R. G. Griswold

Although the majority of dynamos and motors of very recent design are of circular yoke type with radial poles, the Manchester type of field magnet has many points of merit, particularly in machines designed for amateur construction. Although there is a little more actual machine work to be done on this type of machine, it is of a character that is more easily performed than that necessary on the circular yoke type, and for this reason, more than any other, this type of machine has become such a favorite among amateurs.

Fig. 1 is a partly sectional side elevation of the field magnet frame together with the base and journal pedestals, showing the relative positions and dimensions. In Fig. 2 is shown a transverse sectional view of the field-magnet pole-pieces, mounted on the magnet cores. These magnet cores are turned from a 1 in. bar of soft wrought iron to the dimensions given, and the ends which fit into the holes in the field-magnets should be a very snug fit therein. The magnet cores are provided with flanges of 1/8 in. fibre forced on, and it is well to provide a small shoulder 1/8 in. deep by 1/32 less in diameter than the core, against which this washer may be forced.

Fig. 3 is a sectional drawing of the assembled armature, commutator and shaft with pulley. The armature core is of the usual laminated type, the disks being 2 1/2 in. in diameter and of the shape shown in Fig. 4. The coil holes in the armature discs are 3/8 in. in diameter and have a 3/16 in. slot cut through to the periphery to facilitate the winding.

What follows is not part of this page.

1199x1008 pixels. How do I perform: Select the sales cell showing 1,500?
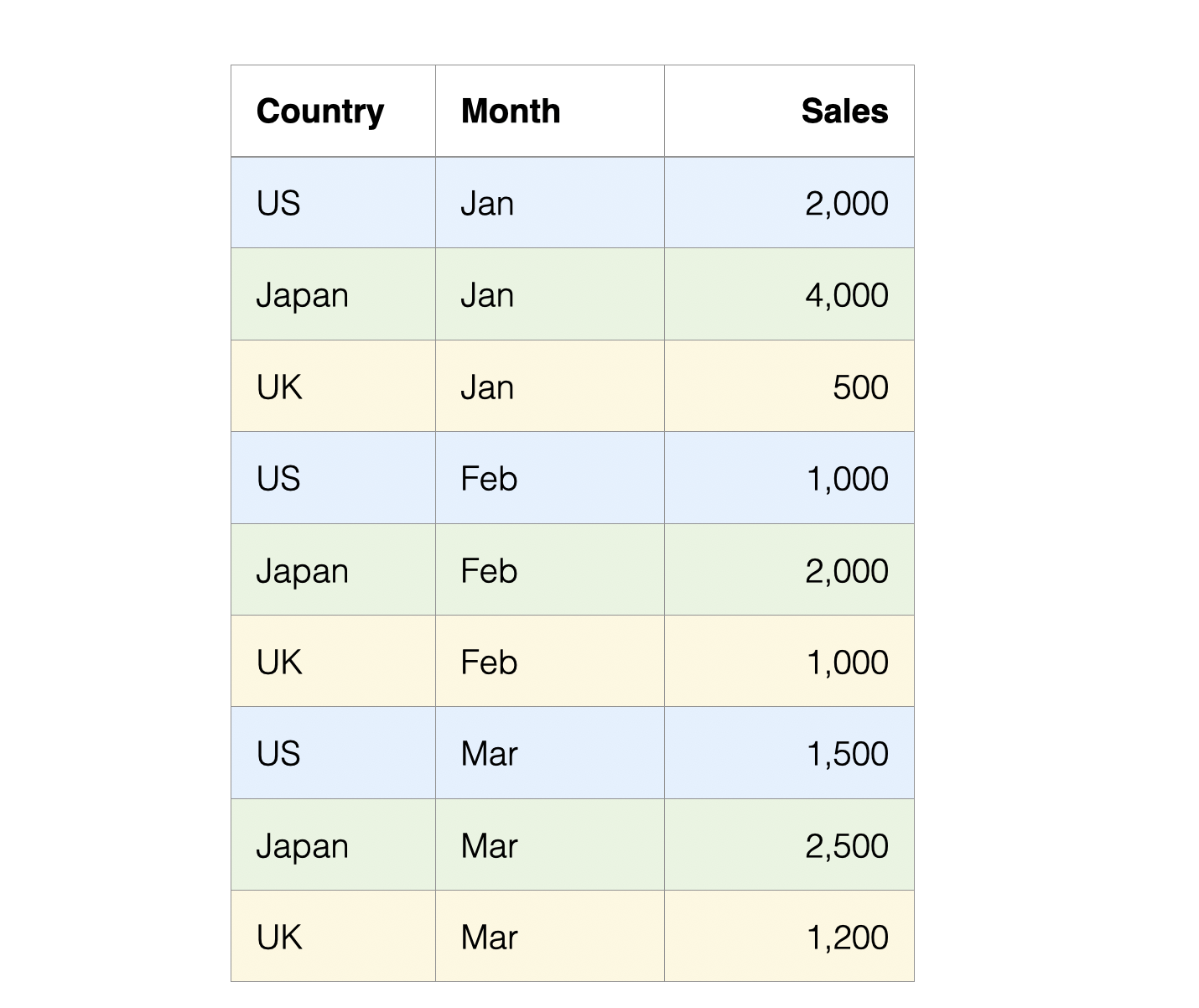pyautogui.click(x=789, y=753)
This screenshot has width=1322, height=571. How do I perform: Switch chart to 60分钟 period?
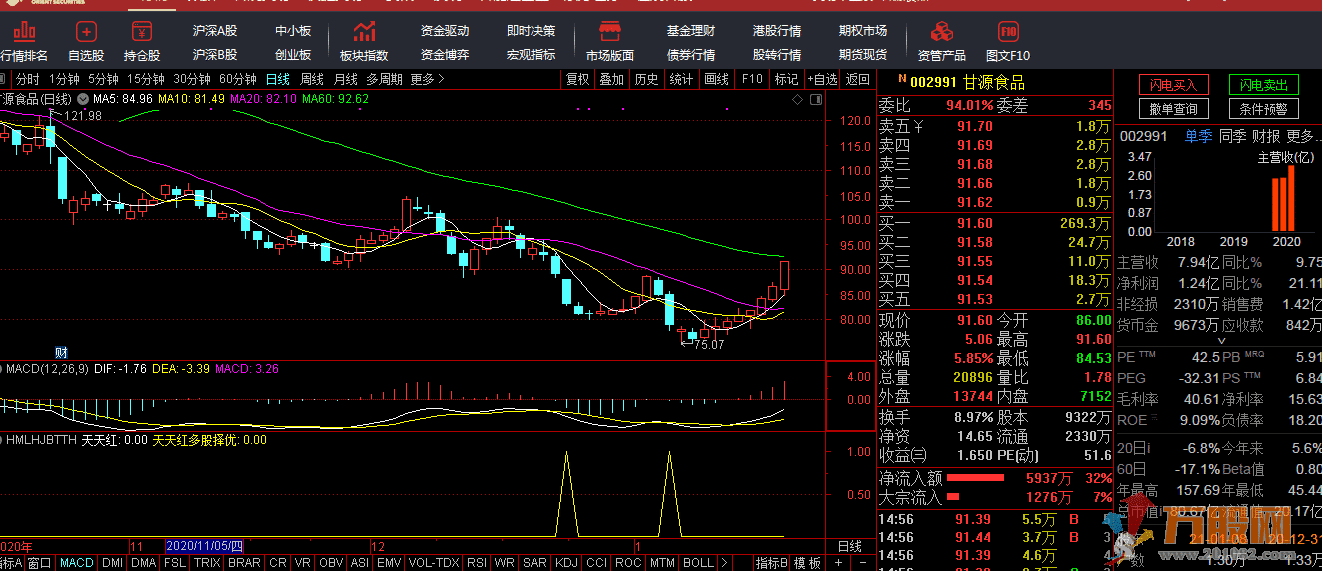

The central hole is 9/16 in. in diameter and is not provided with a key slot, as it is intended that these disks should be forced on the shaft, which is made a tight fit in the hole. With every one of the disks thus pinching the shaft, there is little danger of the torque twisting the armature on its shaft.

The disks are clamped between two flanged collars, the flanged portion being 1 5/8 in. in diameter and being well rounded as shown. The shaft is provided with threads as shown, onto which these collars are screwed, hard up against the disks, firmly pressing them together. If greater security is desired a 1/8 in. hole may be drilled through from end to end every 120° and bolts passed through these holes provided with nuts let into counterbores, but this is hardly necessary on so small a machine. The flange on the outer end of one of the collars is provided to prevent any oil finding its way to the armature by creeping over from the bearing. The magnetic portion of the armature is 2 1/4 in. long. The pulley, owing to its small diameter, is cast with a solid central web instead of spokes.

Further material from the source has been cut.